DETAILED ACTION
1.	This action is in response the communications filed on 02/22/2021 in which claims 1, 8, and 15 are amended, and claims 1-4, 8-11, 15-18, and 21-23 are pending.
Notice of Pre-AIA  or AIA  Status
The present application, filed on or after March 16, 2013, is being examined under the first inventor to file provisions of the AIA .
Claim Rejections - 35 USC § 103
In the event the determination of the status of the application as subject to AIA  35 U.S.C. 102 and 103 (or as subject to pre-AIA  35 U.S.C. 102 and 103) is incorrect, any correction of the statutory basis for the rejection will not be considered a new ground of rejection if the prior art relied upon, and the rationale supporting the rejection, would be the same under either status.  

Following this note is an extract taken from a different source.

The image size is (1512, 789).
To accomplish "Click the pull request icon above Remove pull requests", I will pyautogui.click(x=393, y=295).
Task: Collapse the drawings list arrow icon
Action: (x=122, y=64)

The following is a quotation of 35 U.S.C. 103 which forms the basis for all obviousness rejections set forth in this Office action:
A patent for a claimed invention may not be obtained, notwithstanding that the claimed invention is not identically disclosed as set forth in section 102, if the differences between the claimed invention and the prior art are such that the claimed invention as a whole would have been obvious before the effective filing date of the claimed invention to a person having ordinary skill in the art to which the claimed invention pertains. Patentability shall not be negated by the manner in which the invention was made.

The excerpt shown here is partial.